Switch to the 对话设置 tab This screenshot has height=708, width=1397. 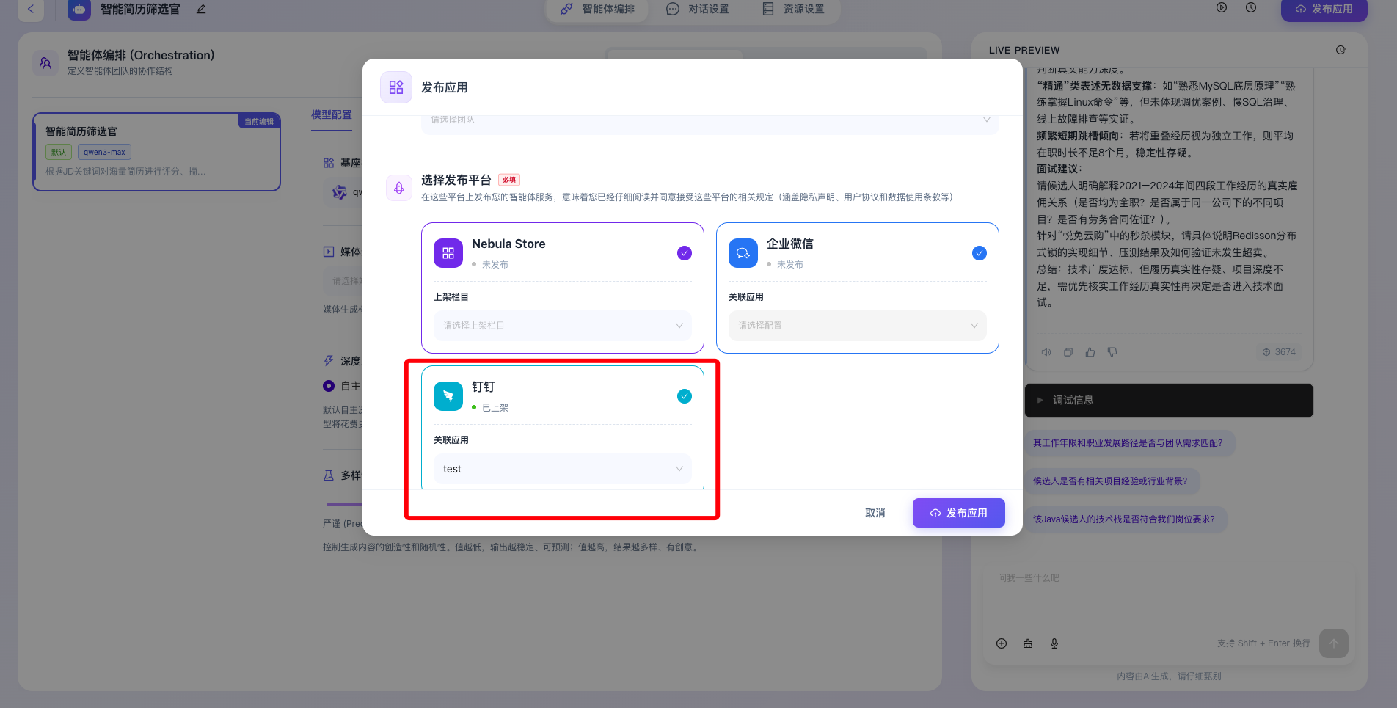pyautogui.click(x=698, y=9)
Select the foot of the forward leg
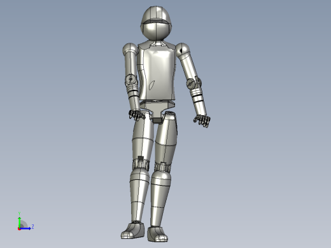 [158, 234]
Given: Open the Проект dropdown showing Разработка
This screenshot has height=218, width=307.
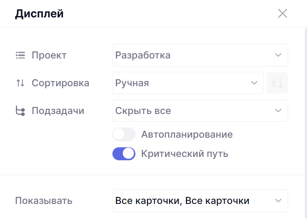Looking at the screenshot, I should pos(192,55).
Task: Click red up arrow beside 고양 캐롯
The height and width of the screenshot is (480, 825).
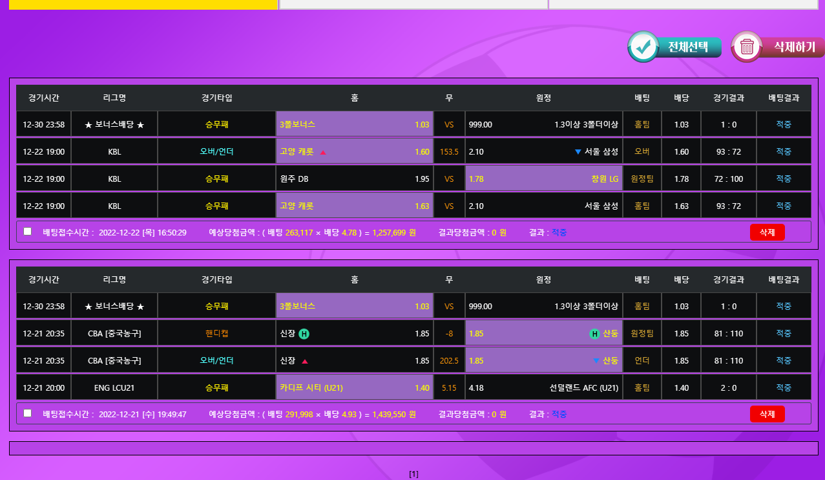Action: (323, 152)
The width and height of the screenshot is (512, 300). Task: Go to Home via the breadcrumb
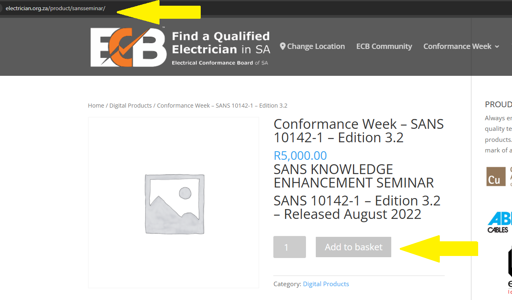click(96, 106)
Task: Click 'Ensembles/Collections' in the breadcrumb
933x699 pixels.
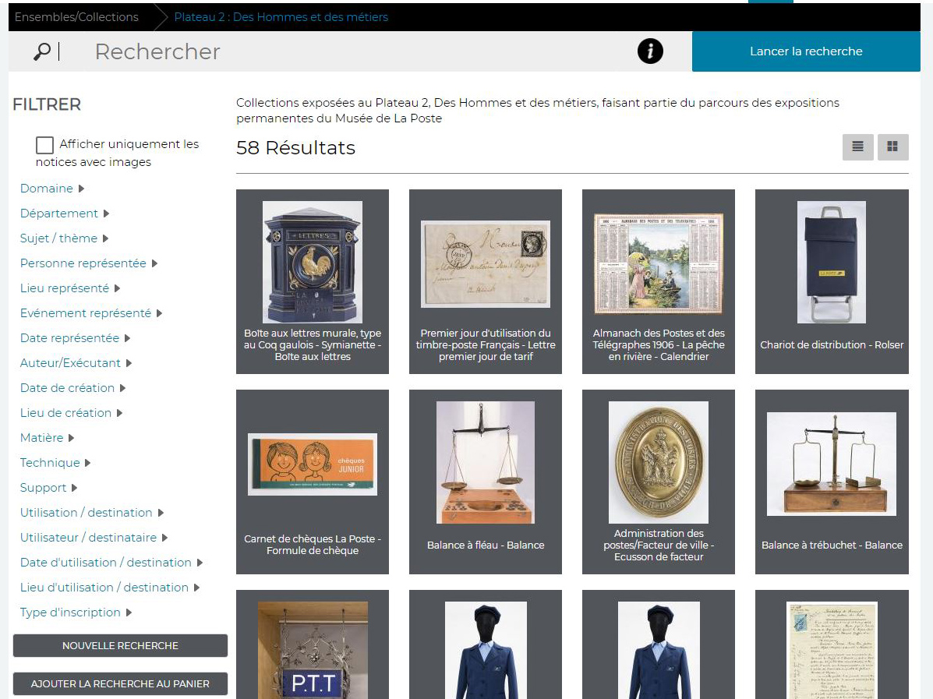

## What to work on
Please restate exactly the lines from the one containing "Task: Click 'Ensembles/Collections'" down to the end of the material, both ends kept, and do not include the pictures.

## Result of the task
Task: Click 'Ensembles/Collections' in the breadcrumb
933x699 pixels.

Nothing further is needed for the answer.